Josh Neufeld is a Brooklyn-based cartoonist who works primarily in the realm of nonfiction comics. He is the writer/artist of the Eisner and Harvey Award-nominated A.D.: New Orleans After the Deluge, and the Xeric Award-winning graphic travelogue A Few Perfect Hours (and Other Stories from Southeast Asia & Central Europe). He is the illustrator of the New York Times bestseller The Influencing Machine: Brook Gladstone On the Media. He was a longtime artist for Harvey Pekar’s American Splendor, and his art has been exhibited in gallery and museum shows in the United States and Europe.
Brooke Gladstone is the managing editor and co-host of On the Media.

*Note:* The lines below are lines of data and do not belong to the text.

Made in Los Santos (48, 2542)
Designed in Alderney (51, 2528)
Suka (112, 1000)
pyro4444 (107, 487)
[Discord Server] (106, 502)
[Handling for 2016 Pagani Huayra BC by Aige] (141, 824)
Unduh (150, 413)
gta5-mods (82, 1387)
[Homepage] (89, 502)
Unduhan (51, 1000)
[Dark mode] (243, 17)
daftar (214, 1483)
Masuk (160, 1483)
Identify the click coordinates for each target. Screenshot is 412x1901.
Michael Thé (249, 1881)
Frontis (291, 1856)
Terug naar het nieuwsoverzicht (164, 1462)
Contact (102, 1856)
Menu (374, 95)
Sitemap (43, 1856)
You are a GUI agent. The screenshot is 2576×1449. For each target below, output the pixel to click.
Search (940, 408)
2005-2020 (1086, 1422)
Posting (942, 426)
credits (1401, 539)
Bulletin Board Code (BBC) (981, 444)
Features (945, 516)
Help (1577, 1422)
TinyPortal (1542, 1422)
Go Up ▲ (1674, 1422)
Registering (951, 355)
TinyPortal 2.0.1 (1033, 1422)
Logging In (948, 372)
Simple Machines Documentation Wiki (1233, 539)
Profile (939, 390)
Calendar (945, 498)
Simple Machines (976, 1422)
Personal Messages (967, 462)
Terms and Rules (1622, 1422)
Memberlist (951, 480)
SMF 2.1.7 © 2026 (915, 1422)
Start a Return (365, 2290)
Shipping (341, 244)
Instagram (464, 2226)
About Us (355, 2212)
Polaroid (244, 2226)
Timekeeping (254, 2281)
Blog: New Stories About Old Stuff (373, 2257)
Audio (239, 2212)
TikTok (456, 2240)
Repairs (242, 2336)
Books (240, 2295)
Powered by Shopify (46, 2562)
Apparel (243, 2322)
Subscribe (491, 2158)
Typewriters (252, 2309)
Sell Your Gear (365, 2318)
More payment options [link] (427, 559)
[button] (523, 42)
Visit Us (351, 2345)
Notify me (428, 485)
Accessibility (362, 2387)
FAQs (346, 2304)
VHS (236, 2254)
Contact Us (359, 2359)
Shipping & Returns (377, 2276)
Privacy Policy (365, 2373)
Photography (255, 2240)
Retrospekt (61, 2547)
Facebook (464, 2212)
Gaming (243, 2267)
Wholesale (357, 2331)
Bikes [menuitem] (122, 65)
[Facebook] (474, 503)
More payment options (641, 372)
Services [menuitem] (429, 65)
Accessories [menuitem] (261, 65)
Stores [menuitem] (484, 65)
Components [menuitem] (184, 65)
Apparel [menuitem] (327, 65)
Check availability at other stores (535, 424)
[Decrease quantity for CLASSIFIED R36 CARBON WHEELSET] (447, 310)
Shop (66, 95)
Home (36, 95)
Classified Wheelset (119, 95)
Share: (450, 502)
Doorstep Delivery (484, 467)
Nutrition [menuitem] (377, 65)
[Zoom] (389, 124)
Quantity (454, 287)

After working in print media, she joined NPR in 1987 as senior editor of Weekend Edition with Scott Simon and became senior editor of All Things Considered in 1989. In 1991, she spent a year at Stanford University as a Knight Fellow and then reported for NPR from Moscow during Boris Yeltsin’s turbulent presidency (1992-95.) After that, Gladstone served for six years as NPR’s first media correspondent and then joined On the Media when it relaunched in January, 2001.
Gladstone is the recipient of two Peabody Awards, a National Press Club Award, an Overseas Press Club Award and several others. She also is the author of The Influencing Machine (W.W. Norton), a media manifesto in graphic form, listed among the year’s top books by The New Yorker, Publisher’s Weekly, Kirkus Reviews and Library Journal, and among the “10 Masterpieces of Graphic Nonfiction” by The Atlantic.
Born in Paris and now based in Brooklyn, Amélie Garin-Davet is an independent curator and festival administrator at the Hamptons International Film Festival. She recently worked in festival coordination at the film sales company Wide Management, programming at the forum des images, and has been a comic nut since she started reading.